*** THE DATA Section Begins ***

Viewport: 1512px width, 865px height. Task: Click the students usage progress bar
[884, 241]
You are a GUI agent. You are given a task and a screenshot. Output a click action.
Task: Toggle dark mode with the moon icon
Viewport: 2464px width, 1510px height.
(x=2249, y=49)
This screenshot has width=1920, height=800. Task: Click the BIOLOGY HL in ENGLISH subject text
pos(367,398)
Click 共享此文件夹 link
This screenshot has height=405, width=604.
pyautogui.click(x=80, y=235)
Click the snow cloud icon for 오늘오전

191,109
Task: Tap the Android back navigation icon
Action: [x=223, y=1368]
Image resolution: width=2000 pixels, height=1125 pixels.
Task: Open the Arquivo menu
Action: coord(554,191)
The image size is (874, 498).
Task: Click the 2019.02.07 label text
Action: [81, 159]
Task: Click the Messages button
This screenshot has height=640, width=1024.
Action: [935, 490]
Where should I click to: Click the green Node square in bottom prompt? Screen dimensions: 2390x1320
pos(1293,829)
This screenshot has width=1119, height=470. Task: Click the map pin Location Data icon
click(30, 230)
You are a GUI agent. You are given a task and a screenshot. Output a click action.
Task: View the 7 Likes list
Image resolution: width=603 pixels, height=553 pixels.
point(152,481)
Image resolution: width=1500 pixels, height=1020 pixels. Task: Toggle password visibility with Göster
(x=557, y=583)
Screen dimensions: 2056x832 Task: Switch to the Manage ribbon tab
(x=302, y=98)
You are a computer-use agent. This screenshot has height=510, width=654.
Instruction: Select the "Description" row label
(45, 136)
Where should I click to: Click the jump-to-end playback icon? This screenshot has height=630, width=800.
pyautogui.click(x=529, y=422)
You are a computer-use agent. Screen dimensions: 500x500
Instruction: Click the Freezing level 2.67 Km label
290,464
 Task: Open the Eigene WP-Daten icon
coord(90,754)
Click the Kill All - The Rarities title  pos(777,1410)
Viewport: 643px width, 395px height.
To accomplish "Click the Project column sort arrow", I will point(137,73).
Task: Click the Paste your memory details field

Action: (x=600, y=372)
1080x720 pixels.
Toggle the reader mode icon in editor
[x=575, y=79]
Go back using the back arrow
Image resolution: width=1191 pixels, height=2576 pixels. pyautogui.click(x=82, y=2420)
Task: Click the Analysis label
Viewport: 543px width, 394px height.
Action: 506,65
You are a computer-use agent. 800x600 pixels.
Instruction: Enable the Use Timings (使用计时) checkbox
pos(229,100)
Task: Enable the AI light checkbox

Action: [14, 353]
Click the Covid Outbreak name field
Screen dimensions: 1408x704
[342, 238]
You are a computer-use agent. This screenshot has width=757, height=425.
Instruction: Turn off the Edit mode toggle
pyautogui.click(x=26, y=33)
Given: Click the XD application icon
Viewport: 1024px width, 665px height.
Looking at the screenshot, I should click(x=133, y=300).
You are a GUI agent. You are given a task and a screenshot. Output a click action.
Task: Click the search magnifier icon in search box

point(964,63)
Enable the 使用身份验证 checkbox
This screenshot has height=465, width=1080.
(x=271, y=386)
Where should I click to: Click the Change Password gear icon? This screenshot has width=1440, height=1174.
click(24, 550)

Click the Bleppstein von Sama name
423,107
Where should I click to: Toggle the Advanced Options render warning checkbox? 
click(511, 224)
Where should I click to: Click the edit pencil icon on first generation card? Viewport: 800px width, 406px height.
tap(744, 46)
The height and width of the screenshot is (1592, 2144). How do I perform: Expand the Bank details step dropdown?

*** THE DATA Section Ends ***

EXERCISE OBJECTIVE: Locate the line with "Go back using the back arrow" in the entries above; extract it and every line after it, verbatim.

RESPONSE:
Go back using the back arrow
Image resolution: width=1191 pixels, height=2576 pixels. pyautogui.click(x=82, y=2420)
Task: Click the Analysis label
Viewport: 543px width, 394px height.
Action: 506,65
You are a computer-use agent. 800x600 pixels.
Instruction: Enable the Use Timings (使用计时) checkbox
pos(229,100)
Task: Enable the AI light checkbox

Action: [14, 353]
Click the Covid Outbreak name field
Screen dimensions: 1408x704
[342, 238]
You are a computer-use agent. This screenshot has width=757, height=425.
Instruction: Turn off the Edit mode toggle
pyautogui.click(x=26, y=33)
Given: Click the XD application icon
Viewport: 1024px width, 665px height.
Looking at the screenshot, I should click(x=133, y=300).
You are a GUI agent. You are given a task and a screenshot. Output a click action.
Task: Click the search magnifier icon in search box

point(964,63)
Enable the 使用身份验证 checkbox
This screenshot has height=465, width=1080.
(x=271, y=386)
Where should I click to: Click the Change Password gear icon? This screenshot has width=1440, height=1174.
click(24, 550)

Click the Bleppstein von Sama name
423,107
Where should I click to: Toggle the Advanced Options render warning checkbox? 
click(511, 224)
Where should I click to: Click the edit pencil icon on first generation card? Viewport: 800px width, 406px height.
tap(744, 46)
The height and width of the screenshot is (1592, 2144). How do I perform: Expand the Bank details step dropdown?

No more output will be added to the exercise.